▸ **Task requirements**
Examine the entries below, count the lines holding the string "chevron", and respond with the number only.

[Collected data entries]

----------------------------------------

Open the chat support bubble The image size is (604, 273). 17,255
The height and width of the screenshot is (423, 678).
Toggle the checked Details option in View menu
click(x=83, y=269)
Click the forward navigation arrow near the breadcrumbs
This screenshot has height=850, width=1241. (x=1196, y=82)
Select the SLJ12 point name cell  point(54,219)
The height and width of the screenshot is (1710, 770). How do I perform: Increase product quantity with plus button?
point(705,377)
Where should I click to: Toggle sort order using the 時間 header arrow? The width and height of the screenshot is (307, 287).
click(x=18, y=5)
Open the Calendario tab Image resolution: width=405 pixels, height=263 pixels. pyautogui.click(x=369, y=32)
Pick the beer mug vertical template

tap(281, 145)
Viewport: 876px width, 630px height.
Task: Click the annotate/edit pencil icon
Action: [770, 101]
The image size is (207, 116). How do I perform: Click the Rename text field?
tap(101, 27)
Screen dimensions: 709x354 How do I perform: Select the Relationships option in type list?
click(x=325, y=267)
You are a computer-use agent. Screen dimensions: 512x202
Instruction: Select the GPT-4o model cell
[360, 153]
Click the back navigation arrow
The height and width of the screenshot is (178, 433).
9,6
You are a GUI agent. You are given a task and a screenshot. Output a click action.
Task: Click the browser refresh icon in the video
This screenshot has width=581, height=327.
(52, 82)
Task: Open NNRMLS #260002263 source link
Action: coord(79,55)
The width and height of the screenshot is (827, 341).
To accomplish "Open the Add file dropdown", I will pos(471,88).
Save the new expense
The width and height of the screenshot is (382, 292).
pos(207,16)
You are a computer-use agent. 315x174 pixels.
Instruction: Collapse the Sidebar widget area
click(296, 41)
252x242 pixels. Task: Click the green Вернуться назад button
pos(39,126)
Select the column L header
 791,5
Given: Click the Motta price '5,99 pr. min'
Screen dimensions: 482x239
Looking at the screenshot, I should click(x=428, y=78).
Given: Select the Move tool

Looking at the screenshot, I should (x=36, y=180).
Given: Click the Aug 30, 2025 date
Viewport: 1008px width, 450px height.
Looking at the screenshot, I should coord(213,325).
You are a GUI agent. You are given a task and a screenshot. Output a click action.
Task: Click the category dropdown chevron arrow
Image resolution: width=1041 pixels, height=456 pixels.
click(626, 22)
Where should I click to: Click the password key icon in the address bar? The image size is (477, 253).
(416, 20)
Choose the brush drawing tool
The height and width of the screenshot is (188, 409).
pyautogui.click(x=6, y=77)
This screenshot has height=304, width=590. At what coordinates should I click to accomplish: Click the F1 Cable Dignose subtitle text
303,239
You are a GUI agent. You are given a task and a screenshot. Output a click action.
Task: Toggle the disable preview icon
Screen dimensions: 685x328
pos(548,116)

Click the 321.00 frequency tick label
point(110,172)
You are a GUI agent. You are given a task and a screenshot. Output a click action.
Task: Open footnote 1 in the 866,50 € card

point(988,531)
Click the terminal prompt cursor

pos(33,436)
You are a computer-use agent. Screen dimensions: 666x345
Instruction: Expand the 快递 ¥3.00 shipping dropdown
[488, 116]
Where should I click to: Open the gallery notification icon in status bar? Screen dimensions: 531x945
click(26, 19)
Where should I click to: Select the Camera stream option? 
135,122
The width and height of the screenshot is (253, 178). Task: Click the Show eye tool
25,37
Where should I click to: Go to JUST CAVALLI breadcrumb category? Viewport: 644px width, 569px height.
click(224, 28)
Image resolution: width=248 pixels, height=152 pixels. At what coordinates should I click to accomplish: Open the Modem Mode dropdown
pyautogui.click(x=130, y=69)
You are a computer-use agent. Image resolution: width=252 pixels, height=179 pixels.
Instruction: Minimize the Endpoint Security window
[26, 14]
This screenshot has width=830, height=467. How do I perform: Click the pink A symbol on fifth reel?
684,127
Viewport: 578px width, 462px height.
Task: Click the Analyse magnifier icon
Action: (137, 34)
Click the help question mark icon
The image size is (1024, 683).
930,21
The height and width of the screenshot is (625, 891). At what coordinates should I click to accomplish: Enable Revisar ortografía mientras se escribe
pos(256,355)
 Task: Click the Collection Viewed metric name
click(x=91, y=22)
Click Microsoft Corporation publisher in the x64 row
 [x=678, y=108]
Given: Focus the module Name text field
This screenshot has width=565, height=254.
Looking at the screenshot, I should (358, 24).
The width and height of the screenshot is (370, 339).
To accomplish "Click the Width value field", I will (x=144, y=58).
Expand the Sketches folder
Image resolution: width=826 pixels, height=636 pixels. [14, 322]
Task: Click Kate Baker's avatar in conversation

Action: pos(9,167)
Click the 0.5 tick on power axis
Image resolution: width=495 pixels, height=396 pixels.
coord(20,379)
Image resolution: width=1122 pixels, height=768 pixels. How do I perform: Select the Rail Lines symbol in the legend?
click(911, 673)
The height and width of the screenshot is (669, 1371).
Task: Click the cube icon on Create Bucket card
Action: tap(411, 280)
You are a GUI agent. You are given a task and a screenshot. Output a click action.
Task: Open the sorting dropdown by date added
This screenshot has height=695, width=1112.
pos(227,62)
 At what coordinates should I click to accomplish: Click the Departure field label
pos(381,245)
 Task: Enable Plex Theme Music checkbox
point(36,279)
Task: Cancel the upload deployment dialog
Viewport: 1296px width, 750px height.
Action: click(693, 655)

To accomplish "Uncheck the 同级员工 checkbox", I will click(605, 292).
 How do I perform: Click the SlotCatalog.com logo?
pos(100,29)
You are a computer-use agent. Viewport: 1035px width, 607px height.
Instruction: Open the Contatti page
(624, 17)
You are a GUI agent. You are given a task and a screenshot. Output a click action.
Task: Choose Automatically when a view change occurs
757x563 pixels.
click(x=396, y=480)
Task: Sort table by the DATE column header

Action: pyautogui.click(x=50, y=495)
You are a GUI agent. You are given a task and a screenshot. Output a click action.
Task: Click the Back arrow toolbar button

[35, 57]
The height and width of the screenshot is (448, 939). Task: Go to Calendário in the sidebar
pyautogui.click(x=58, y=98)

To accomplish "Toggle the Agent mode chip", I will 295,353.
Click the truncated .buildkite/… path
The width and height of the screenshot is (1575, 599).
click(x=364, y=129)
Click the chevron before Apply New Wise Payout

----------------------------------------

▸ **Result for this exercise**
2